**TESTO DI LETTURA**

....

Trasferimento del dipendente pubblico in sede più vicina alla residenza del figlio
Il testo unico in materia di tutela e sostegno della maternità e della paternità prevede (D.lgs. n. 151/2001, all’art. 42-bis) il diritto del dipendente pubblico con figli di età non superiore a tre anni di chiedere il trasferimento (per un periodo non superiore a tre anni) a una sede di servizio vicina alla sua famiglia. Tuttavia, secondo la formulazione della norma il trasferimento può avvenire esclusivamente verso sedi che si trovino nella stessa provincia o regione in cui lavora l’altro genitore, anche se non coincidenti con la provincia o regione di residenza del nucleo familiare. La Corte Costituzionale ha dichiarato l’illegittimità della norma e ha incluso le sedi ubicate nella provincia o regione in cui è fissata la residenza della famiglia (e, quindi, in cui è domiciliato il minore) tra quelle di possibile destinazione del dipendente che chieda di avvicinarsi al figlio.
Corte Costituzionale 05/06/2024 n. 99

Indennità risarcitoria per la somministrazione illegittima soggetta a tassazione separata
L’indennità risarcitoria onnicomprensiva (tra 2,5 e 12 mensilità, ex art. 39 D.Lgs. 81/2015) dovuta al lavoratore somministrato per il periodo di intervallo non lavorato ricompreso tra la cessazione dell’attività presso l’impresa utilizzatrice e la sentenza con la quale il giudice, accertata l’invalidità della somministrazione, ordina la costituzione del rapporto di lavoro alle dirette dipendenze dell’impresa utilizzatrice costituisce reddito di lavoro dipendente e deve essere tassata secondo la modalità separata. Poiché funzione dell’indennità è di ristorate per intero il pregiudizio subito dal lavoratore, comprese le conseguenze retributive e contributive, la somma riconosciuta al lavoratore per l’illegittimo ricorso alla somministrazione ex art. 39, D.Lgs. 81/2015 deve essere qualificata come risarcimento del danno consistente nella perdita di redditi di lavoro dipendente. Inoltre, la predetta indennità risarcitoria è soggetta agli obblighi fiscali secondo il regime di tassazione separata di cui all’art. 17, comma 1, lett. b), del Tuir (generalmente applicabile sulle retribuzioni per prestazioni di lavoro riferibili agli anni precedenti spettanti, tra l’altro, in forza di sentenza).
Agenzia delle Entrate, Risposta ad interpello n. 130/2024

Indicazioni operative per l’accesso alla pensione “opzione donna”

....

**RIGHE FORNITE**
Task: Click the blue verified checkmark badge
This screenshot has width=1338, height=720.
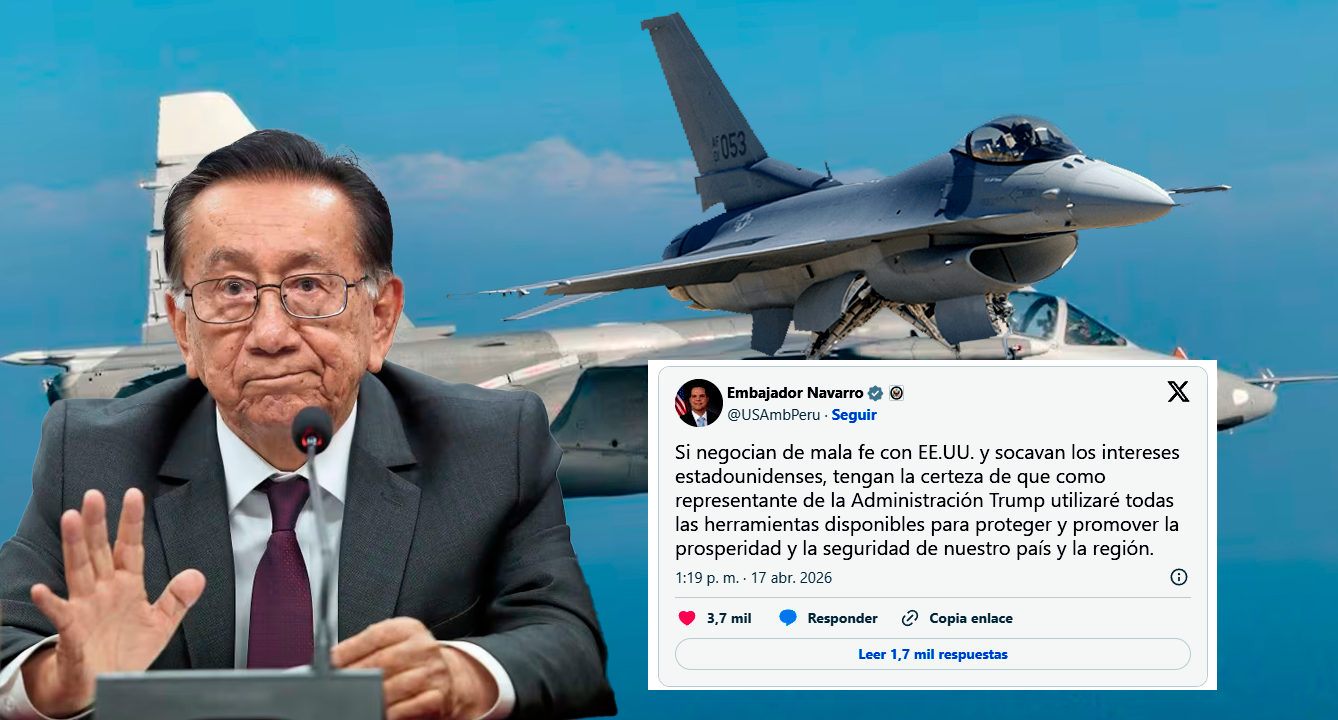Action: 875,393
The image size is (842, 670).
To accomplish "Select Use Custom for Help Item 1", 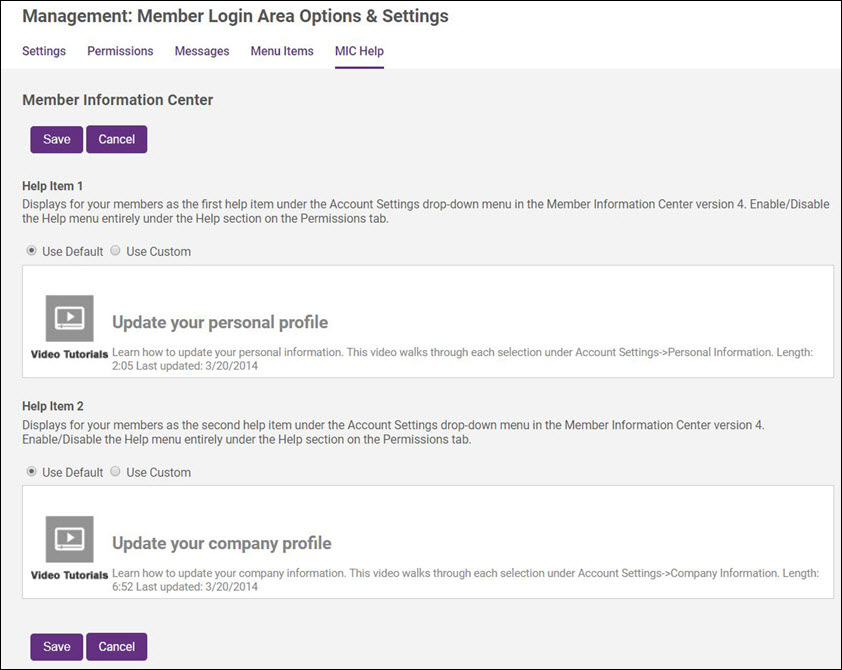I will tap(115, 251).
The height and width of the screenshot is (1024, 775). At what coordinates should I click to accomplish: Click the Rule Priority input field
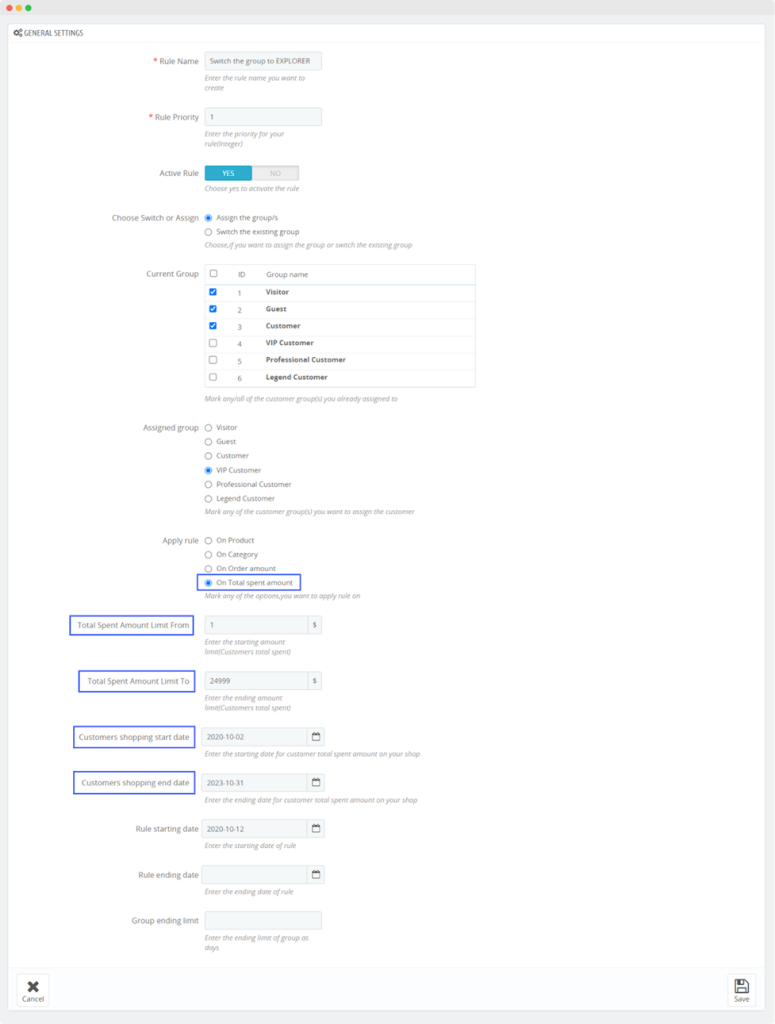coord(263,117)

....

**CONSEGNA**
Continua il testo sulle novità giuridiche in materia di lavoro e previdenza, riprendendo subito dopo l'ultima riga mostrata. Le righe costituiscono un materiale a sé, distinto dal testo.

**ESITO DEL COMPITO**
L’Inps ha fornito le indicazioni operative per la liquidazione della pensione anticipata cd. “opzione donna”, prorogata al 31 dicembre 2023 dall’ultima Legge di bilancio. A tale proposito, possono accedere al regime di pensione “opzione donna” le lavoratrici che, entro il 31 dicembre 2023, abbiano maturato un’anzianità contributiva pari o superiore a 35 anni e un’età anagrafica di almeno 61 anni. L’età può essere ridotta fino a 59 anni in presenza di due o più figli, oppure a 60 anni in presenza di un solo figlio. Per beneficiare della pensione anticipata, inoltre, le lavoratrici devono versare in una delle seguenti condizioni: essere caregiver, avere una invalidità non inferiore al 74% o essere state licenziate da imprese in crisi.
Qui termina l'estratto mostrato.